Simon Petrus Sapioper (kedua dari kiri) Bersama Petinggi NGRWP (Foto: facebook) |
AMP - Gerakan pembebasan Papua yang diawali puluhan tahun telah melahirkan Seth Jafeth Roemkorem yang memproklamasikan kemerdekaan Papua 1 Juli 1971 di Waris, Papua sebagai sentral dari gerakan itu sendiri dimana sejarahnya hampir terkubur seiring berjalannya waktu.
Hal ini tentu tidak terjadi begitu saja. Kepergian tokoh-tokoh penting Papua pada awal 1980-an bersama gelombang terbesar kedua pengungsi politik Papua setelah Kasus 1977 di wilayah Pegunungan Papua. Gerakan ini sendiri tidak mati dan terus hidup di Negeri Belanda. Seth Roemkorem bersama kabinetnya terus melakukan berbagai lobi politik kepada banyak negara selama kurun waktu tersebut.
Aprila Wayar, Pemimpin Redaksi The Papua Journal mendapat kesempatan melakukan wawancara melalui internet dengan Simon Sapioper, Menteri Luar Negeri, National Government of The Republic of West Papua (NGRWP), Minggu (17/01/2016) yang dalam wawancara tersebut, mendesak semua elemen gerakan di Papua untuk segera melakukan konsolidasi internal.
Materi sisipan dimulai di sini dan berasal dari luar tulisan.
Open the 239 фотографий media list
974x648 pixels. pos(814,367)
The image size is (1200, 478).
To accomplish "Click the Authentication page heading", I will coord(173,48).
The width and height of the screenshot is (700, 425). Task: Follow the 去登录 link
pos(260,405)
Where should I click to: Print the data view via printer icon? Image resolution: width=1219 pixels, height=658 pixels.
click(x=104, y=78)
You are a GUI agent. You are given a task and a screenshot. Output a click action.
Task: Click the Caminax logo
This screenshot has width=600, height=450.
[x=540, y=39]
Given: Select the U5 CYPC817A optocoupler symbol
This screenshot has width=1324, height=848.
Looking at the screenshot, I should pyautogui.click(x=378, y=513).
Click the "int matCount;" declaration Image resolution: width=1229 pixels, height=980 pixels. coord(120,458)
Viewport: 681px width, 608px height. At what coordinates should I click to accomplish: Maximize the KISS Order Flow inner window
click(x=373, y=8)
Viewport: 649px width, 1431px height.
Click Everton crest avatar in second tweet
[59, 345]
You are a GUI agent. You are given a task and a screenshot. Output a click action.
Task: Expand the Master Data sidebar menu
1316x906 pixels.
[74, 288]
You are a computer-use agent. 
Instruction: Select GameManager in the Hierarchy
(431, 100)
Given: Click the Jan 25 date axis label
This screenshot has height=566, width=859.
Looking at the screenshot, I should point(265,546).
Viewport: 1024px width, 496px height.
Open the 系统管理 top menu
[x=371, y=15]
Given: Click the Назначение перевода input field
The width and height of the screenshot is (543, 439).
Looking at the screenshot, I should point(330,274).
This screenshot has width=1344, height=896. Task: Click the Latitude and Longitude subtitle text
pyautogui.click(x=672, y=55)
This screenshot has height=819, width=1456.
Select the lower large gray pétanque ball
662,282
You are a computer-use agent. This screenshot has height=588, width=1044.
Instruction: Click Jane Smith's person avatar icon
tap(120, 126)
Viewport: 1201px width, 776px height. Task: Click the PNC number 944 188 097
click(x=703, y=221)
Aprila Wayar (AW) : Selamat Malam Pak Simon.
Simon Sapioper (SS) : Selamat Malam Saudari.
AW : Saya langsung pada wawancara saya malam ini Pak Simon.
SS : Baik.
AW : Bagaimana situasi Papua saat ini dalam pandangan Pak Simon?
SS : Saat ini Papua menghadapi tantangan. Tantangan yang saya maksud di sini adalah bahwa Pemerintah Indonesia tidak tinggal diam dalam menghadang upaya-upaya Papua mencapai kemerdekaan setelah Indonesia mengetahui Kabinet Kedua NGRWP dengan presiden terpilih Amos Indei dideklarasikan di Den Haag pada 2009 lalu. Saat itu Roemkorem masih hidup dan berbagai upaya kemudian dilakukan Indonesia. Berbagai upaya sebenarnya telah intens dilakukan Indonesia sebelumnya seperti membunuh Theys Hiyo Eluays pada 2001 lalu, penguatan struktur Dewan Adat Papua dimana Indonesia memasukan orang-orang Papua yang loyal pada Indonesia agar gerakan pembebasan semakin lemah.
Pembentukan kabinet kedua NGRWP pada 2009 ini melibatkan Amos Indey, Dan Kafiar, Maori dan lainnya tetapi proses ini tidak melibatkan Nicolas Youwe yang kemudian meninggalkan NGRWP dan bekerja dengan Indonesia.
AW : Artinya bahwa ada konflik internal di dalam tubuh NGRWP sendiri saat ini? Ada juga banyak faksi yang saat ini berjuang bagi pembebasan Papua. Bagaimana Pak Simon melihat hal ini?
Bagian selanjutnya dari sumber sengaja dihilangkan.